Socioeconomic Planning Secretary Ernesto Pernia clarifies that “BPOs will continue. BPOs will not be touched. They have provided us with foreign exchange and it’s now even higher than or it’s going to be higher than OFW [overseas Filipino worker] remittances”.

READ: Are We Willing And Ready To Cut Ties With The US? 

Still the President’s announcement is causing this American  BPO owner to be worried.  On Reddit, the American BPO owner with username bovine_somatotropin  added that “other foreign business owners are worried too. Indonesia and Vietnam are beautiful countries but it’s not as easy to do business there as it is here. India? I’d rather go back and work a desk job in America than run a business there – even if my cost of doing business is far lower.” The American BPO owner will “begin the arduous process of researching alternative locations to run” his  business in the event that the Philippines will no longer be a viable option. “.

So I asked the sentiments on twitter.

Dean Bocobo tweets that “the possible loss of BPO revenues looms large. ”

Dave who has a senior position in a BPO says his co-workers ” fear that they’ll lose their jobs cuz clients may pull out and they won’t get another job easily”

Dave adds that “anytime clients are exposed to risk they move. And when clients leave BPOs lose money. That means less jobs for Filipinos”.  He says “clients outsource to save money, not to invest. Most BPOs just rent so it’s easier to pull out in risky situations”.

A memo will be issued soon in one BPO center.
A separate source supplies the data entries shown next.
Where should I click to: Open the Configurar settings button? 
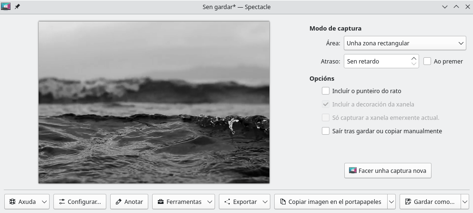click(x=80, y=202)

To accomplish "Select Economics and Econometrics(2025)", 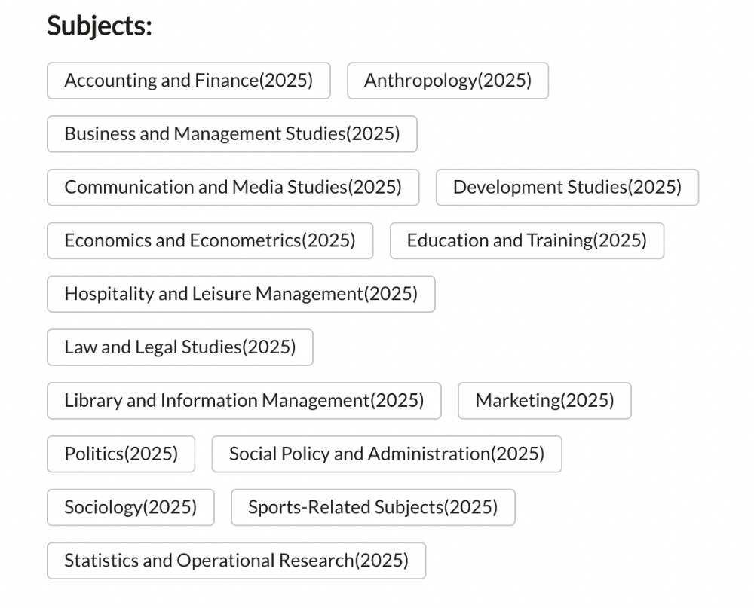I will coord(210,241).
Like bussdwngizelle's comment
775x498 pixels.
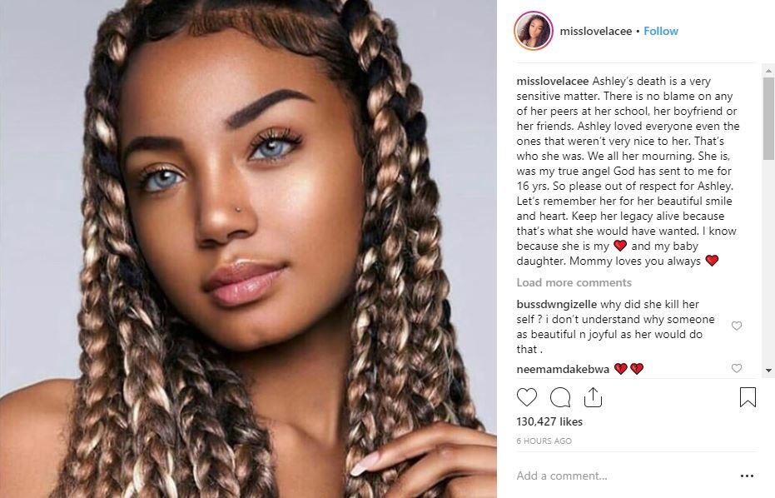(737, 326)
Another is positive that the US businessmen won’t leave the Philippines.

On another positive note, Wilson Ng shares a note from a BPO executive that he is “confident that our company does not make business decisions based on current foreign policies. Policies and positions change, presidents have term limits, etc. Our operation will outlast anyone in office.”

While I agree that the existing BPOs may not be affected , some may choose not to expand their operations in the Philippines. Pert Cabatana in a comment says that it is “correct to say that security of the operations that are already here is assured. The big negatives are:

1. postponement of expansion of existing operations,
2. cancellation of planned projects,
3. blacklisitng of PH for future investments.

A friend is hopeful that the BPO industry doesn’t contract. “That’s a US$30 billion opportunity by 2022, currently a bit more than half that. ” He will be attending the “launch of the IT-BPM Roadmap 2022, which happens to be concurrent with the Duterte administration (barring Constitutional tweaks), and I hope the news is just as bullish as it was four months ago when the team developed the roadmap.”

Just as I published this commentary , the president clarifies that he will not sever U.S. ties.

“Separation of my foreign policy, that it need not dovetail the foreign policy of America. That’s what I meant actually…Separate is just to chart another way of doing it”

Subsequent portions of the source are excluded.